▶ DIRECTION
Extract every line from the entries below that contains the string "Pick". Match case exactly.

▶ DATA LISTING
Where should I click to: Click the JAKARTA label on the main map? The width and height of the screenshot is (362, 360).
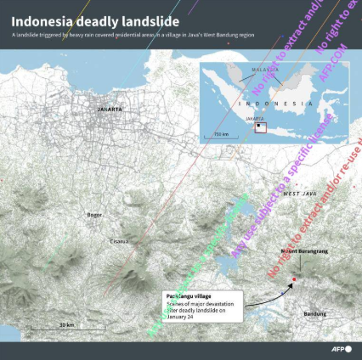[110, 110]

==

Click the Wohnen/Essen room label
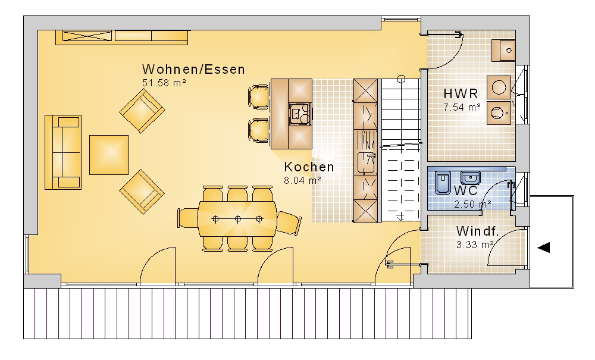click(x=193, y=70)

---

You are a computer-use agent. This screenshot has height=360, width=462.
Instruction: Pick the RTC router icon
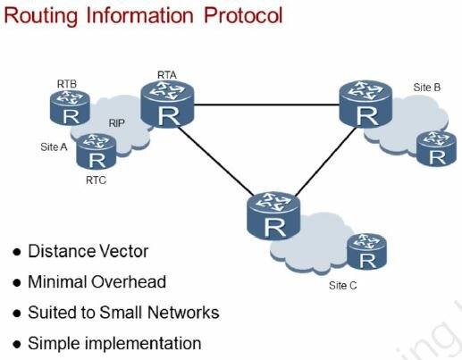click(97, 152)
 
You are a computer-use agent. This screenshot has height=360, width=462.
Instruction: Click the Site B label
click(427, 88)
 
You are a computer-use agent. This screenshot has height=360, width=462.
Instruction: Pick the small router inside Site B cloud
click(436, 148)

▶ OUTPUT FOR THIS TASK
Instruction: Pick the RTC router icon
Instruction: Pick the small router inside Site B cloud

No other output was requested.